Lin28是PGCs分化新調控因子，最新發現RNA結合蛋白Musashi1(Msi1)對Lin28具有協同作用。我們前期結果表明，小鼠iPS細胞IP14D-1和形成的擬胚體(iEBs)具備誘導性原始生殖細胞(induced PGCs, iPGCs)分化潛能，全反式視黃酸(atRA)可能不參與PGCs分化基因Blimp1的調控。因此本項目提出Lin28為中心，Msi1為輔助，通過抑制let-7miRNA繼而影響Blimp1調控小鼠iPS細胞向iPGCs分化。擬採用IP14D-1和形成iEBs經atRA誘導，根據報告基因和抗體採用FACS方法從iEBs中分離假定iPGCs並鑑定。

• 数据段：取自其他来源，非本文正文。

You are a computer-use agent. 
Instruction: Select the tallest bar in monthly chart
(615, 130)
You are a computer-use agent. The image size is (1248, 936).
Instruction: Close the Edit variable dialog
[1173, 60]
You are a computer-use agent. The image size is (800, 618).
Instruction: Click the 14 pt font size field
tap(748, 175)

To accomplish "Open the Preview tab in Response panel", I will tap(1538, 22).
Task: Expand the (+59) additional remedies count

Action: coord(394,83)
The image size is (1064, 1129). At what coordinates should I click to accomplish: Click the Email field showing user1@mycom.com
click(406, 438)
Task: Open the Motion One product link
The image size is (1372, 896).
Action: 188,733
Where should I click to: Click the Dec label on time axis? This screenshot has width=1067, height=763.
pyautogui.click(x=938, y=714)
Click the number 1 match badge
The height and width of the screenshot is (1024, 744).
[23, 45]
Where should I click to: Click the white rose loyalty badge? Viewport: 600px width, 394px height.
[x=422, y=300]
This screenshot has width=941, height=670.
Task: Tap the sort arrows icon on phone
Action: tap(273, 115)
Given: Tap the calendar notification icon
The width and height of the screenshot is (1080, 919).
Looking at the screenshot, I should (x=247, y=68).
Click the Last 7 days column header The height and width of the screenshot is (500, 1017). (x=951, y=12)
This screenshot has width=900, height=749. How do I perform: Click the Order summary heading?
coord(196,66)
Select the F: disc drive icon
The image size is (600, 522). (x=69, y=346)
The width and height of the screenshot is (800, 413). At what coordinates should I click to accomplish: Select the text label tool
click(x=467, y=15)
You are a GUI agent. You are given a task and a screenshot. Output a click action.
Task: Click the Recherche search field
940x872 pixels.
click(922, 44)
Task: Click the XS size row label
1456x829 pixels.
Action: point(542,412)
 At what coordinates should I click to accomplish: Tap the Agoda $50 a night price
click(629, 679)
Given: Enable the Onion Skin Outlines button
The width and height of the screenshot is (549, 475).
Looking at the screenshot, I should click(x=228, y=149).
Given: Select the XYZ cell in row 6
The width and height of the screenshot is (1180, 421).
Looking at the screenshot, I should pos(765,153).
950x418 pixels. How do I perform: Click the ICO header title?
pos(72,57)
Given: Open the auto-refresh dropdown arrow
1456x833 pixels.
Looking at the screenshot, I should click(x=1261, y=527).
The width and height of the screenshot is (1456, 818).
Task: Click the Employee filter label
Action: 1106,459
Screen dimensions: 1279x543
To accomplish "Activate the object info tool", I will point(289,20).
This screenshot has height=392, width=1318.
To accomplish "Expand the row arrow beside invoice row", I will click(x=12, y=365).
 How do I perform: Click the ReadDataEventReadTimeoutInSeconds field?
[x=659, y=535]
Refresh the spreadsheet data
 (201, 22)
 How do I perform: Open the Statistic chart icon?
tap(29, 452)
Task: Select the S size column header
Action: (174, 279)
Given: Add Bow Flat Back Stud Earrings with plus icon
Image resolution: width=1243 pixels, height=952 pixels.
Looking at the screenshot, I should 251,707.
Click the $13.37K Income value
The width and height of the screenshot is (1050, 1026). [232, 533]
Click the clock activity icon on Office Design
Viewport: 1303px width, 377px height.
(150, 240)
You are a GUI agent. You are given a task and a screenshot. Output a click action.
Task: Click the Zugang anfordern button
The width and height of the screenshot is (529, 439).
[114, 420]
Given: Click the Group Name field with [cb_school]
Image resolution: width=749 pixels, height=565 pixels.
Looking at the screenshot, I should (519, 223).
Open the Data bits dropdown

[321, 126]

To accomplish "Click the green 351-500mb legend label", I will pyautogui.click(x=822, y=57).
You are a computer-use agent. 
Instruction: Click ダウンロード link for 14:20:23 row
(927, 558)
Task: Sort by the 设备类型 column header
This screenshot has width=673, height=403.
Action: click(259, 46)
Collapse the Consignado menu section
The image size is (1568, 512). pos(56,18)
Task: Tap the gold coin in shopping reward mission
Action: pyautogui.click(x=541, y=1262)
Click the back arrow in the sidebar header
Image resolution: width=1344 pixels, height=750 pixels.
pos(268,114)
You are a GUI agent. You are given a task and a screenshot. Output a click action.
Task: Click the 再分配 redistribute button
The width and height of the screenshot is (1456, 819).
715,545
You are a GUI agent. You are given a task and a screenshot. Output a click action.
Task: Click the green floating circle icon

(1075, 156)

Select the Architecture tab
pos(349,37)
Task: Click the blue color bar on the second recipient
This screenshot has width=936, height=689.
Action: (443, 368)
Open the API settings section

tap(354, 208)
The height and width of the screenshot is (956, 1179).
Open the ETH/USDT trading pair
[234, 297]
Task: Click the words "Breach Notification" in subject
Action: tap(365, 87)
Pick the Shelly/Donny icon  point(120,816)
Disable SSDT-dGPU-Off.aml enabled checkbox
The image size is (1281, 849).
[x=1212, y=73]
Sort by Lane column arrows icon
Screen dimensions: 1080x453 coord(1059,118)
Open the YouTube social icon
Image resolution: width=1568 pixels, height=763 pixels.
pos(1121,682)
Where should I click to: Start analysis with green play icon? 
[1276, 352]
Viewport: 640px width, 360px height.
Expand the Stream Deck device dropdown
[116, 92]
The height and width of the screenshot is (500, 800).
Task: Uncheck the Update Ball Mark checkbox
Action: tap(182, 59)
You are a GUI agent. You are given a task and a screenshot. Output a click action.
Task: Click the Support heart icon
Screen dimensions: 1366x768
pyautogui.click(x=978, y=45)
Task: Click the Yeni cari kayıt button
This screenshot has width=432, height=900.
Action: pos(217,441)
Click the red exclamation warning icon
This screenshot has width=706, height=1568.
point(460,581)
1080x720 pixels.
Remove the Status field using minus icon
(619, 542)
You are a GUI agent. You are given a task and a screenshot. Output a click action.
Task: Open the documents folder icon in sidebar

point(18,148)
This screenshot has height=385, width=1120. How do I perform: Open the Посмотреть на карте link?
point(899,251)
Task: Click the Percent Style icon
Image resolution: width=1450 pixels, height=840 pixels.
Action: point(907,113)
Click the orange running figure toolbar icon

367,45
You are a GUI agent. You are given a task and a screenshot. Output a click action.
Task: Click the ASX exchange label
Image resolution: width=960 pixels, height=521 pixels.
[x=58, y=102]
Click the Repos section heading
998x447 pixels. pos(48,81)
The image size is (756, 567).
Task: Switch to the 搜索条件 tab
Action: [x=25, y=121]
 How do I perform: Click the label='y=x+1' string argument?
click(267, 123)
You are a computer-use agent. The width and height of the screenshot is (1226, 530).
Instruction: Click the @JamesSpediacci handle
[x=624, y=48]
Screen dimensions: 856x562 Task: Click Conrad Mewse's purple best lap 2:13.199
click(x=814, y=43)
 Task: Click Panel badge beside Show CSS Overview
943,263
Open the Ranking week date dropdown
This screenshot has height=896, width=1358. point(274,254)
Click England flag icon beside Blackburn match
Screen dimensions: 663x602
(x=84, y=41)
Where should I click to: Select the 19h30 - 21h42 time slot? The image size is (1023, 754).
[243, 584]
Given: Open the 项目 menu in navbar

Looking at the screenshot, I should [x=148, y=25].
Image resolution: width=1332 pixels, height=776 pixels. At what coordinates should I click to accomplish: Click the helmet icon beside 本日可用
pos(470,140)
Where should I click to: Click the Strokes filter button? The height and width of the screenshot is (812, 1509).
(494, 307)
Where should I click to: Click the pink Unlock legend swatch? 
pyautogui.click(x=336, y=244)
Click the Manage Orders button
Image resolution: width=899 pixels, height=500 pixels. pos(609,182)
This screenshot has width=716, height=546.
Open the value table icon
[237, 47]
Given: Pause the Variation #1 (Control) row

免疫共沉澱和蛋白定位確定Lin28和Msi1共同參與iPGCs分化，RNAi和超表達後檢測Blimp1和let-7表達以及嵌體製備探討其分化機制。為研究生殖細胞分化、不孕不育以及生殖細胞腫瘤發病機制提供一個新思路。

Lin28是體細胞重編程的四個重要調控因子之一，又是原始生殖細胞PGCs分化的調控因子，同時又具有癌基因功能，是內質網相關蛋白翻譯的總抑制劑，對腫瘤發生髮展起著重要作用。幹細胞和腫瘤細胞二者之間存在相似性，因此以LIN28A、MSI1和LAMP1為切入點，進行幹細胞和腫瘤細胞的平行研究。發現小鼠iPS細胞IP14D-1向PGCs分化過程中，Lin28對Blimp1具有正向調節作用，Msi1並沒有協同Lin28對Blimp1進行調節，但卻促進Lin28對let-7g的表達抑制。即Msi1協同Lin28增強了對let-7g的抑制作用，但並沒有加強Lin28對Blimp1的正向調控作用。LIN28A對膀胱癌細胞和胚胎幹細胞的調控方面具有相似性，LIN28A和MSI1分別敲減或者聯合敲減均不影響LAMP1的mRNA水平，但對LAMP1蛋白起抑制作用，MSI1沒有協同LIN28A調控LAMP1，LAMP1對癌細胞遷移起促進作用。總之，對幹細胞和癌細胞同時開展了LIN28的相關研究，並發現二者的確存在相似性，這對深入理解幹細胞的乾性和癌細胞惡性轉化之間的聯繫，具有重要的借鑑意義，並為探討其機制提供新思路。